The number of climbers who have died on Mount Everest is approaching a sad record


17 people may have died on Mount Everest this year, the Himalayan Times reports. Twelve of them have already died, and five climbers – two Nepalese and three foreigners, including the Hungarian Szilárd Suhajda – are officially listed as missing.

A tragic year

The 12th victim was the Canadian Petrus Albertyn Swart, who fell ill above camp 4 on his way to the summit. With the help of the Sherpas, he was able to return to the camp at 7,950 meters, but later, on the way to camp 3, he died. The victims include one Australian, Malaysian, Indian and Moldovan climber.

There is also no trace of Hawari Bin Hashim, a deaf and mute from Malaysia, who disappeared at Camp 4 on May 18 after climbing the summit. Indian-Singaporean Shrinivas Sainis Dattatraya went missing at 8,500 meters, reportedly crashing on the Tibetan side of the mountain. Since May 25, it has not been possible to reach Nepal’s Ranjit Kumar Shah and his Sherpa, Lakpa Nuru.

According to Explorersweb, the number of victims is approaching a new record.

According to their statistics, 17 people lost their lives in 2014 (15 in an avalanche and two due to health problems), and in 2015, an avalanche caused by the Nepal earthquake killed 18 climbers in a camp.

Mount Everest and Lhocse in the morning. Photo: Wikipedia/Ralf Kayser

According to sources speaking to the magazine, an extraordinary number of rescue operations had to be launched in the region this year, and not all of them were announced.

★ ★ ★ ★

## Requirement 1
In the article on Everest deaths, how many climbers did the avalanche caused by the Nepal earthquake kill in 2015?

[Stored data]
★ ★ ★ ★

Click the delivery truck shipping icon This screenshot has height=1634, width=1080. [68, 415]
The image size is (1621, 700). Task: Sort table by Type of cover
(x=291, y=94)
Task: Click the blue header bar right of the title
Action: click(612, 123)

★ ★ ★ ★

## Requirement 2
Filter the entries above, copying every line that contains the string "Task". Case counts.

## Final answer 1
It killed 18 climbers in a camp.

## Final answer 2
The image size is (1621, 700). Task: Sort table by Type of cover
Task: Click the blue header bar right of the title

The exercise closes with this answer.